• TASK GOAL:
Below are entries; repeat exactly, and nothing else, the lines from the one holding "This screenshot has height=447, width=763." through the one holding "Task: View the 3 Retweets list", inclusive. Leave the pictures out.

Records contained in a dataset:
=== Section Start ===

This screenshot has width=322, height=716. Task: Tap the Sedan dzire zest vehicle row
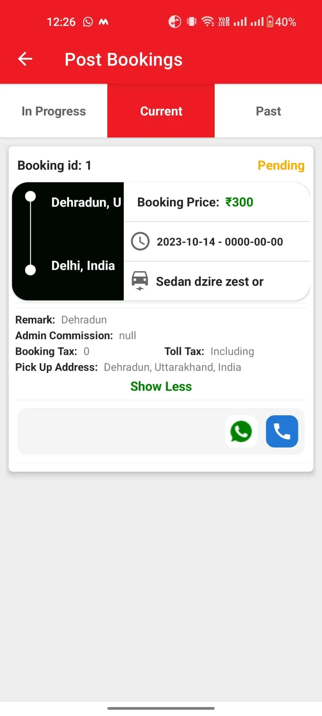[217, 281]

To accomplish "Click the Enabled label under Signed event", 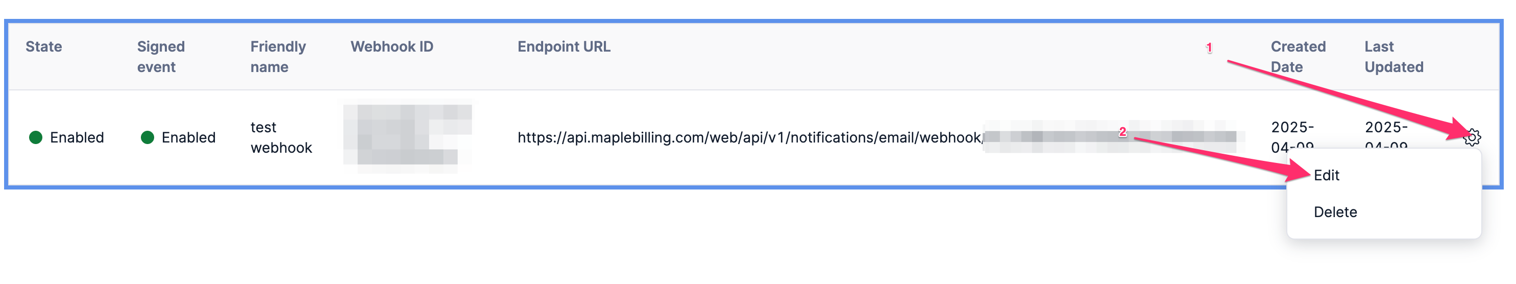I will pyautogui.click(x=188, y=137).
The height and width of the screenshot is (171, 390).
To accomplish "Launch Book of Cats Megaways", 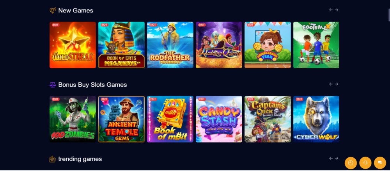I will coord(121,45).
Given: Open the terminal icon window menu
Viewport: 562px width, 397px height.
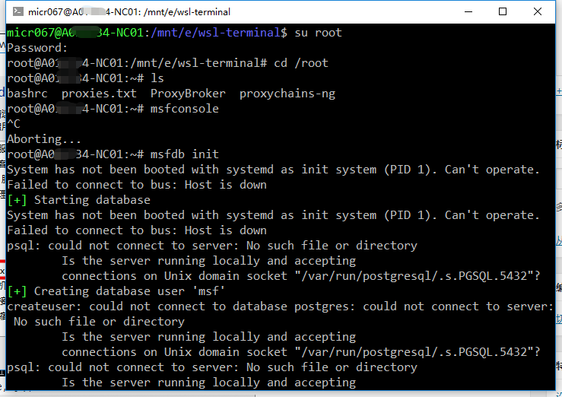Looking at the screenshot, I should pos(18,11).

=== Section End ===
=== Section Start ===

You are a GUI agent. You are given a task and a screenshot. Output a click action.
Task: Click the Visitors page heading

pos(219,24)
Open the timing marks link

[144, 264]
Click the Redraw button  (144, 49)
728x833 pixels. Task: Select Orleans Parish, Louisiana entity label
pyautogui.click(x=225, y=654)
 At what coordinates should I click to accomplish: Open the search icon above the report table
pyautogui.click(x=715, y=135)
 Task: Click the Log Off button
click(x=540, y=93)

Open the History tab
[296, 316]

=== Section End ===
=== Section Start ===

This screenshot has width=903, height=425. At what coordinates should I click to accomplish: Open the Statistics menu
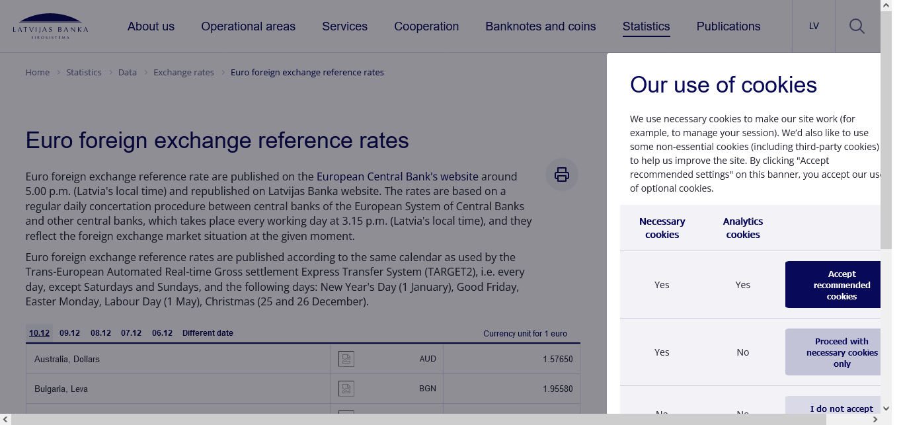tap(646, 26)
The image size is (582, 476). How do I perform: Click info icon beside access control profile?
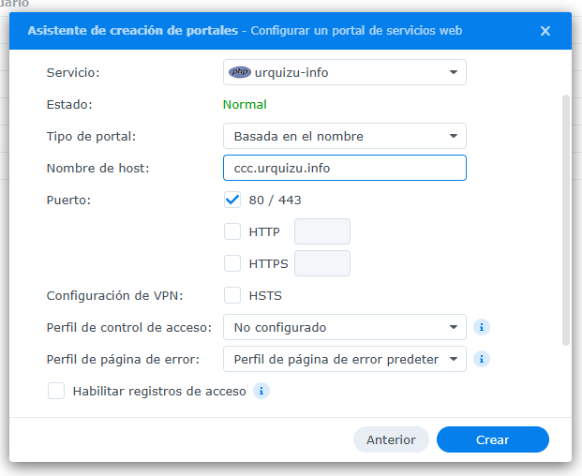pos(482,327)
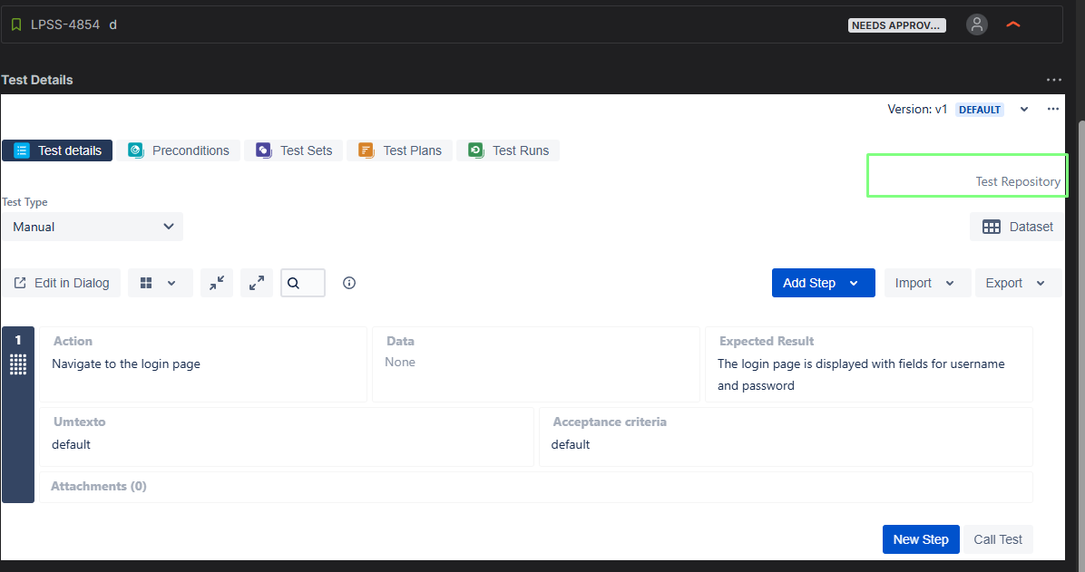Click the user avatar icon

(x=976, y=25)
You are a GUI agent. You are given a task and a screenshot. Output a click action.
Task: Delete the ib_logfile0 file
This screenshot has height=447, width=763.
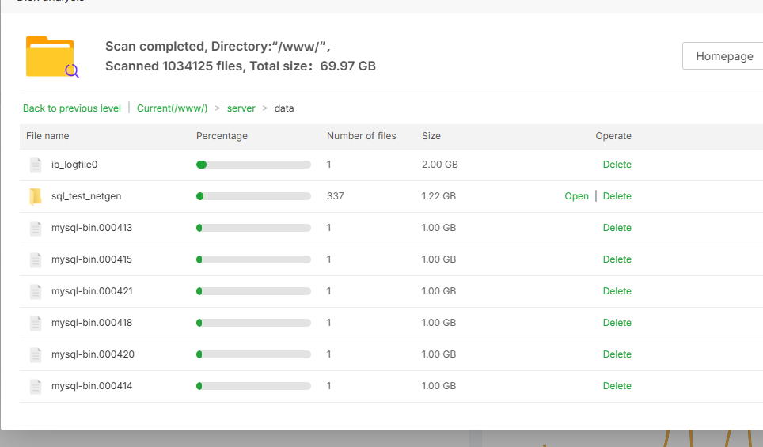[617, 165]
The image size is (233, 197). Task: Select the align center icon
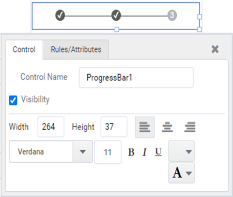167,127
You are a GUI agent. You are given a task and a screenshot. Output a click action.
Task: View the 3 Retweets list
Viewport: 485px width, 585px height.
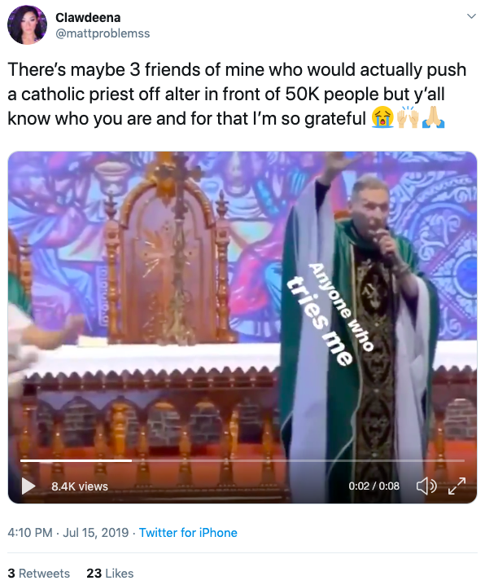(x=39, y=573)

=== Section End ===

• SOLUTION:
This screenshot has height=447, width=763.
[617, 165]
The image size is (233, 197). Task: Select the align center icon
167,127
You are a GUI agent. You are given a task and a screenshot. Output a click action.
Task: View the 3 Retweets list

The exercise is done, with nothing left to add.